### [Problem details]
Each line below that holds the string "computer" counts once; report the total and nothing else.

********

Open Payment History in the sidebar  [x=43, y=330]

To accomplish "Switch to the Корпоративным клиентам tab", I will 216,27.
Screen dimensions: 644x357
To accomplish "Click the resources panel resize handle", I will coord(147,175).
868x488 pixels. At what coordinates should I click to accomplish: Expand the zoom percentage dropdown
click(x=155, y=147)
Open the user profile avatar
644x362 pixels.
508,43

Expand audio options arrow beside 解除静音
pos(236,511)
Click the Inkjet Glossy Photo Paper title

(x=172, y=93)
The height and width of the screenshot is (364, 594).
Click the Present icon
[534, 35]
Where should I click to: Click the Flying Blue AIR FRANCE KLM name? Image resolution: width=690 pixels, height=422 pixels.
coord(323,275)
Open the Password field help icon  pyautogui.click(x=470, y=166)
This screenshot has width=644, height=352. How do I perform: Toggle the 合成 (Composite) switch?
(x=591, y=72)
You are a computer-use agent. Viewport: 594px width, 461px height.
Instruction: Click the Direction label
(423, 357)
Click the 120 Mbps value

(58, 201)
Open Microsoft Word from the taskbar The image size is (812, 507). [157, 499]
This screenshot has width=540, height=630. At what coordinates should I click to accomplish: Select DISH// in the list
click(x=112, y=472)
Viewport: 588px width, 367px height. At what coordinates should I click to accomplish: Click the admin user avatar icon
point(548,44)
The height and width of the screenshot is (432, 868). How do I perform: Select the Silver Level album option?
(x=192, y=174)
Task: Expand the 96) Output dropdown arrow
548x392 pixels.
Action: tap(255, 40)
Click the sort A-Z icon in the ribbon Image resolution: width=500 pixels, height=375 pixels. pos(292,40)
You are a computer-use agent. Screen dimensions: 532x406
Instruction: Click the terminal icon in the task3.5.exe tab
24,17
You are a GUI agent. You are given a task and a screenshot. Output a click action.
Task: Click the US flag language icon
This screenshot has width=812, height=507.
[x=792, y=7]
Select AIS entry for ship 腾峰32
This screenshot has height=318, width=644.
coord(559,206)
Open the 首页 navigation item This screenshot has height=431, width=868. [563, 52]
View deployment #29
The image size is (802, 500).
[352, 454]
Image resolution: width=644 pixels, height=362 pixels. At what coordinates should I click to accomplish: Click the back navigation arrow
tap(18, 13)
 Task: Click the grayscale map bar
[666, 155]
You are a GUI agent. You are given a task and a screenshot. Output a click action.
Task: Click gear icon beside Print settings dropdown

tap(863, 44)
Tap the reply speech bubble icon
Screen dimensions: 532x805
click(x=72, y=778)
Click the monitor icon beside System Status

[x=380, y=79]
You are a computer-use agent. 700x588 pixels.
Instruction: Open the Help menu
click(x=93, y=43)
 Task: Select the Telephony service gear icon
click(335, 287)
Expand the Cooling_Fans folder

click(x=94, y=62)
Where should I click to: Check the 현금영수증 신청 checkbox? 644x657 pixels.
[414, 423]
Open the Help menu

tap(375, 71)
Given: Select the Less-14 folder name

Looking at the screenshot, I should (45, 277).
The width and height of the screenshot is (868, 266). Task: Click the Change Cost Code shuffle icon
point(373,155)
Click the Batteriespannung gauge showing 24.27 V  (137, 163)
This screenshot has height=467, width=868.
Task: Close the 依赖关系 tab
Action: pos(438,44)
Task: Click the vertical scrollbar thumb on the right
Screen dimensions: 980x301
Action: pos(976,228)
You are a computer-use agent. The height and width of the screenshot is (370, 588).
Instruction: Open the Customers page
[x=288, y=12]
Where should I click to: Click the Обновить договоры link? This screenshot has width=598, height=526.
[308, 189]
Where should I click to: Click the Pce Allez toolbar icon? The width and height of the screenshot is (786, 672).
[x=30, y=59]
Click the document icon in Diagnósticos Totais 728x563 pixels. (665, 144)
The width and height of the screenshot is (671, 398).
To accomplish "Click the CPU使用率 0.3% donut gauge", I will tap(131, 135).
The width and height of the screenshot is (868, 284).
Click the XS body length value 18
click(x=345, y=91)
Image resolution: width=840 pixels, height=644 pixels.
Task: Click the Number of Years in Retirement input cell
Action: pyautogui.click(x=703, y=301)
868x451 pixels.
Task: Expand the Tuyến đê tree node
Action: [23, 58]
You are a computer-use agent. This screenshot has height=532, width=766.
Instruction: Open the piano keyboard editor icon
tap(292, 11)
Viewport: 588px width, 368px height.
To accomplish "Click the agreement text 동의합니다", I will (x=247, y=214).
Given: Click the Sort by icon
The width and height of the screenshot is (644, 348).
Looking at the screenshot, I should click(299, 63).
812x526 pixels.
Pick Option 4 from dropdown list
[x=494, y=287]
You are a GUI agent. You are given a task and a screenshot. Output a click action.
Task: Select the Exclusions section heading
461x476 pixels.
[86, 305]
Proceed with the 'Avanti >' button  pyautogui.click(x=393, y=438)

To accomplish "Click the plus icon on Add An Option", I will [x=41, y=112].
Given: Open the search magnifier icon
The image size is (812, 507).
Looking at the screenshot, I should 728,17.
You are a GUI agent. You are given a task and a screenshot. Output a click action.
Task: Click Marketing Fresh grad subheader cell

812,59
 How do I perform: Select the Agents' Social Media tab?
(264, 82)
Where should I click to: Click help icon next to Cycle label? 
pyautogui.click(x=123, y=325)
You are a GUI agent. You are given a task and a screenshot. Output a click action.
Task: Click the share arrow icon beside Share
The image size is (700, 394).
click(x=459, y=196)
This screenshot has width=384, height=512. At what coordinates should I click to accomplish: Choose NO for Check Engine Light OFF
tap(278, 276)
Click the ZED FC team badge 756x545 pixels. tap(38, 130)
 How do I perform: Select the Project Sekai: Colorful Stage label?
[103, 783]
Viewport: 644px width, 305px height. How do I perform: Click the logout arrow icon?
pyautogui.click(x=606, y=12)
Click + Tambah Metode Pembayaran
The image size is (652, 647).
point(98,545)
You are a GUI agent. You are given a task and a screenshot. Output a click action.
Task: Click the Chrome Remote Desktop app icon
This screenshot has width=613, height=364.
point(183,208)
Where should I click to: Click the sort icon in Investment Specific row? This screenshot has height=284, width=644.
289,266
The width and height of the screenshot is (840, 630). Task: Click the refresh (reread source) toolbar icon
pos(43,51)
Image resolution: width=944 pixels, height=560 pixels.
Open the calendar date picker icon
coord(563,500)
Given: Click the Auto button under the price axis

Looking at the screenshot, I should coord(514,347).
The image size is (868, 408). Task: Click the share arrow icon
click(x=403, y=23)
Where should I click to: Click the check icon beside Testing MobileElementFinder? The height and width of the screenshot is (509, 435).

********

### [Answer box]
5